• TEXTE FOURNI:
◇ ◇ ◇ ◇ ◇ ◇ ◇

Commercialisé comme antidiabétique en 1976 mais indûment prescrit comme coupe-faim jusqu'à son interdiction en 2009, le Mediator a entraîné de graves effets cardiovasculaires sur des milliers de patients, entraînant parfois leur mort.
Depuis le 9 janvier, la cour d'appel de Paris rejuge Servier et son ex-directeur général, deux ans après la condamnation du laboratoire à 2,7 millions d'euros d'amende pour "tromperie aggravée" et "homicides et blessures involontaires".
Dans la salle d'audience spéciale "grands procès" du palais de justice de Paris, les bancs du public et des parties civiles, ordinairement clairsemés, sont remplis pour venir écouter la "fille de Brest".
Le Mediator et les autres médicaments de la même famille, c'est le "plus grand scandale de l’industrie pharmaceutique française" et "c'est 33 ans de ma vie professionnelle", résume la pneumologue de 59 ans.
Elle jalonne son exposé des cas de patients rencontrés: Henriette, Simone, Chantal ou Michel, décédés ou lourdement handicapés après avoir pris du Mediator.
"Je n’ai pas fait ce métier pour me retrouver dans cette salle avec derrière moi, probablement, un cortège de milliers de victimes et de morts", lance-t-elle.
«Vindicte procédurière»
La pneumologue retrace ses interrogations scientifiques, depuis son arrivée comme "jeune interne" à l'hôpital Béclère à Clamart, près de Paris, en 1990, dans un service spécialisé dans une maladie "très rare et gravissime", l'hypertension artérielle pulmonaire (HTAP).
"Mon chef me dit: +nous sommes extrêmement inquiets: depuis trois ans on voit arriver beaucoup de jeunes femmes qui meurent très vite. Nous pensons que c’est lié à l'exposition à un coupe-faim", l'Isoméride, commercialisé en France par Servier depuis 1985 et qui sera finalement retiré du marché en 1997.
Elle enchaîne avec ses premiers doutes en 2007, face à Joëlle, patiente atteinte d'"HTAP sévère" non expliquée, "sous Mediator pour un diabète". Puis sa découverte que ce médicament se transforme dans l'organisme en norfenfluramine, une substance de la famille des amphétamines aux propriétés coupe-faim, comme l'Isoméride.
Vient ensuite "le siège de l'agence" du médicament pour "obtenir une décision de suspension", qui arrive fin 2009 mais n'est suivie d'aucune communication vis-à-vis des patients et des médecins.
"Il y a une dangerosité telle de ce laboratoire qu’on ne peut pas en rester là, quel va être le quatrième, cinquième, sixième Isoméride ou Mediator ?", s'interroge alors la pneumologue, qui publie l'année suivante "Médiator 150 mg: Combien de morts ?"

◇ ◇ ◇ ◇ ◇ ◇ ◇

• DONNÉES:
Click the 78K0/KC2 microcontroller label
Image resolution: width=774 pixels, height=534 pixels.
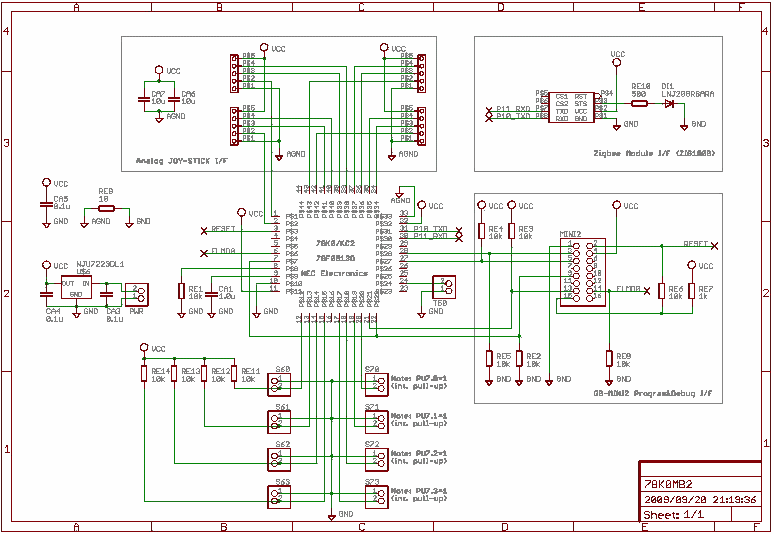point(334,243)
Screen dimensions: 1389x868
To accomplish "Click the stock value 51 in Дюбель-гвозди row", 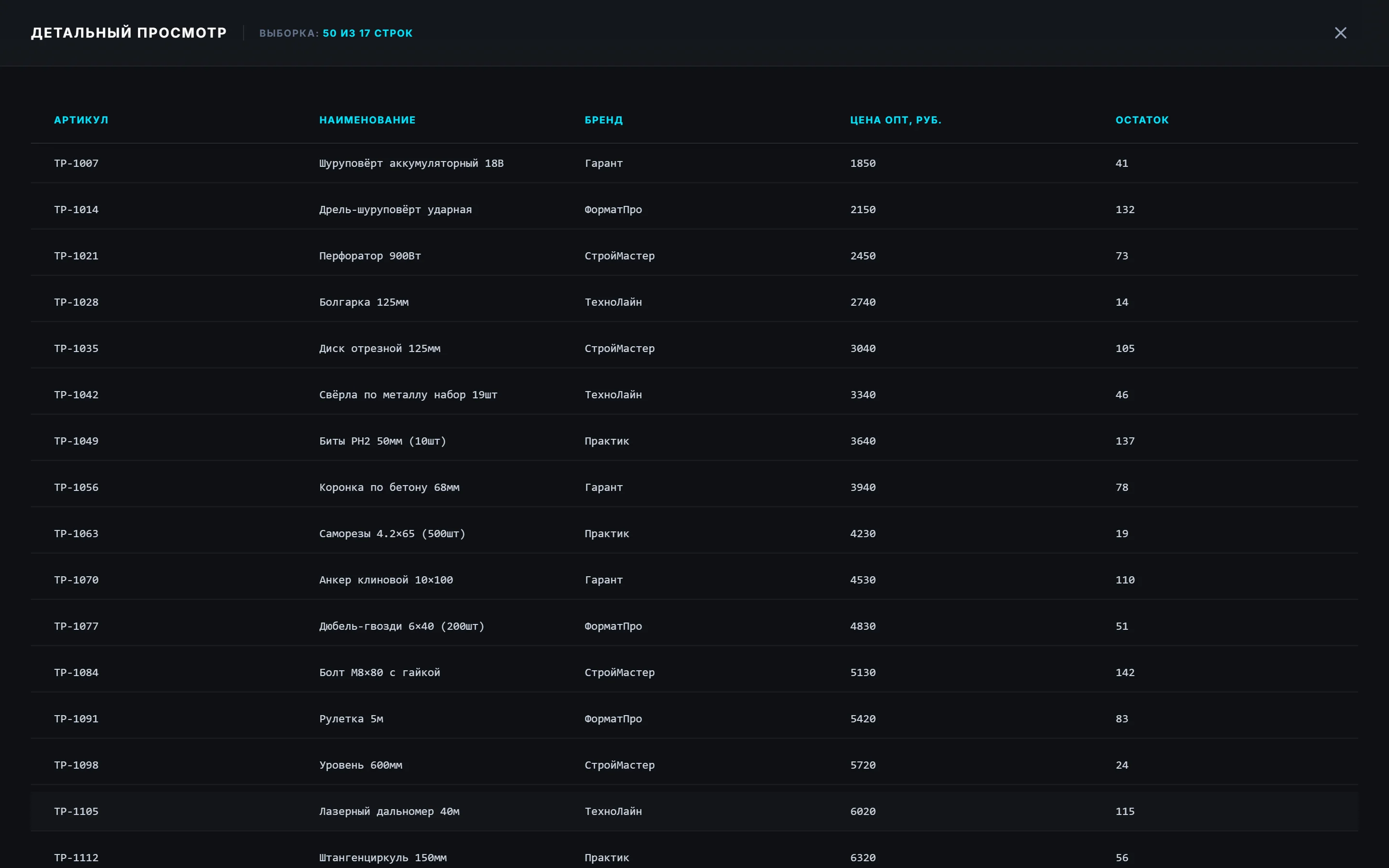I will coord(1121,626).
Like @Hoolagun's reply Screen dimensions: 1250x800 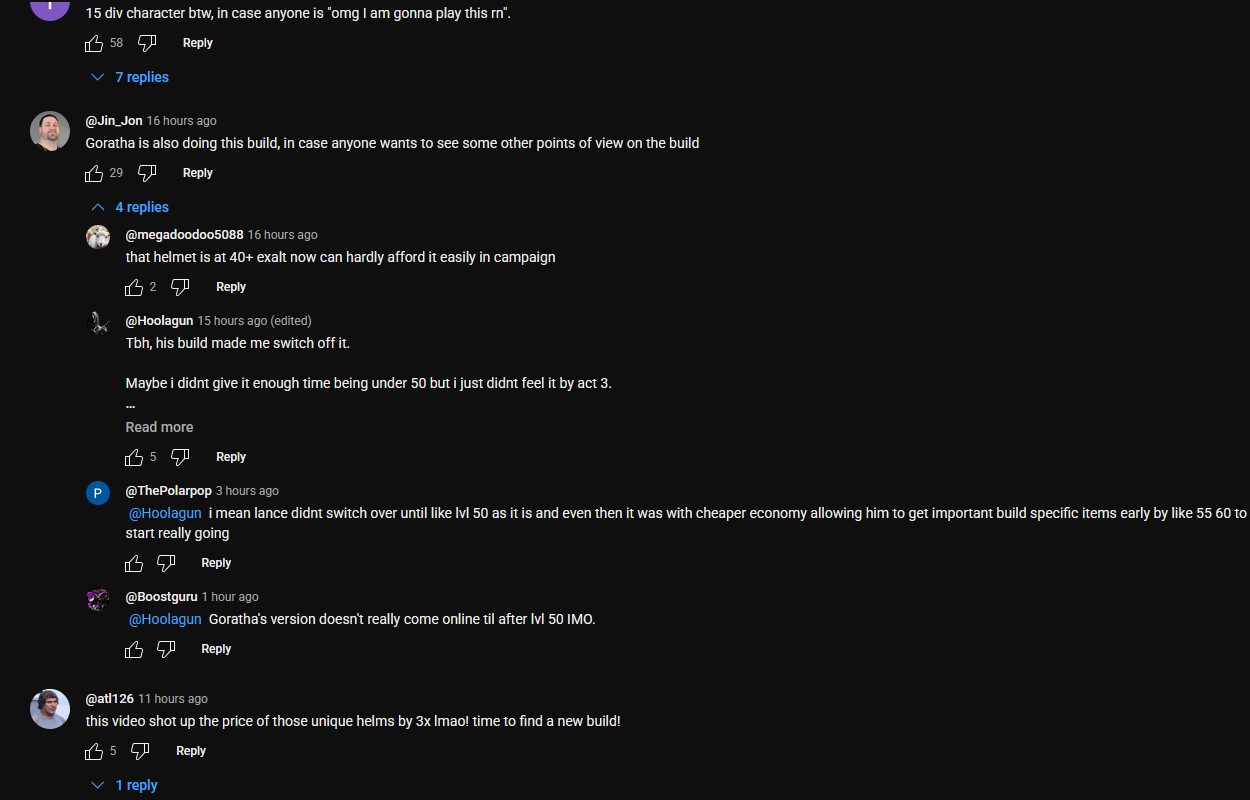pos(134,457)
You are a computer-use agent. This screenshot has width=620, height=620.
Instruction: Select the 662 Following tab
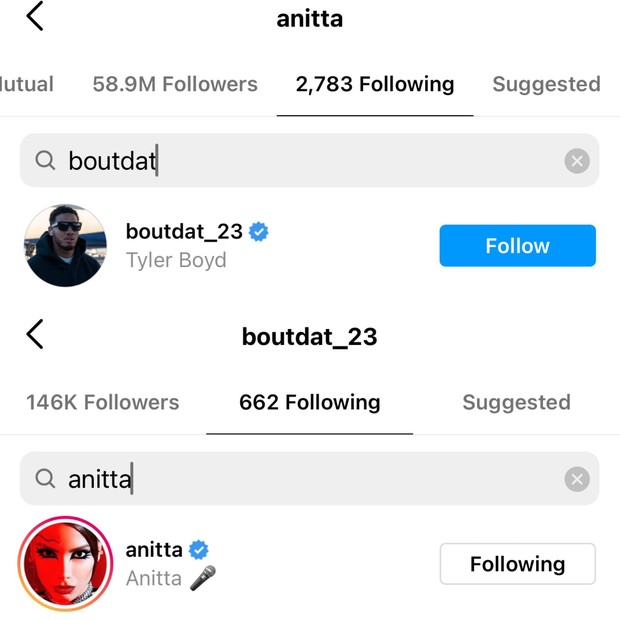coord(310,403)
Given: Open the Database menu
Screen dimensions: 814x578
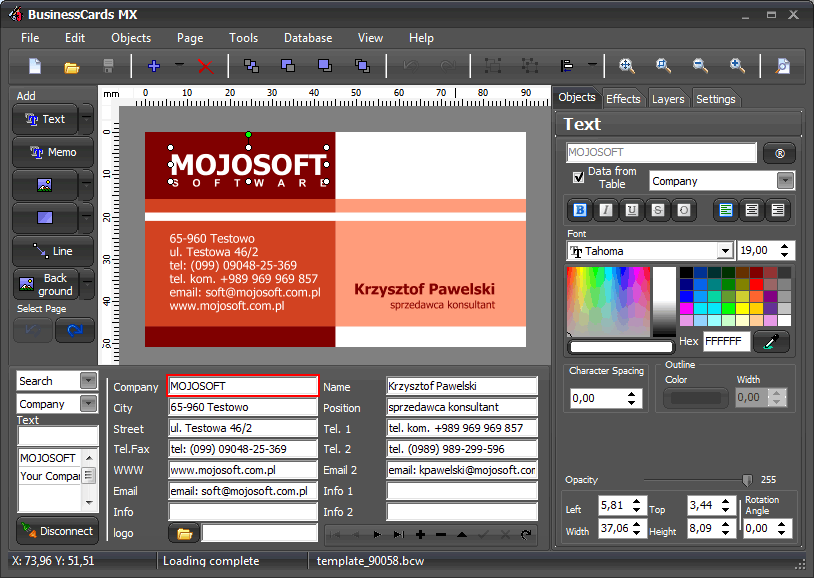Looking at the screenshot, I should [x=307, y=38].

◇ ◇ ◇ ◇ ◇ ◇ ◇

• CONSIGNE:
Reproduisez à l'identique le passage du texte sur le procès du Mediator qui va de « Elle jalonne son » à « pris du Mediator. ».

• RÉPONSE ATTENDUE:
Elle jalonne son exposé des cas de patients rencontrés: Henriette, Simone, Chantal ou Michel, décédés ou lourdement handicapés après avoir pris du Mediator.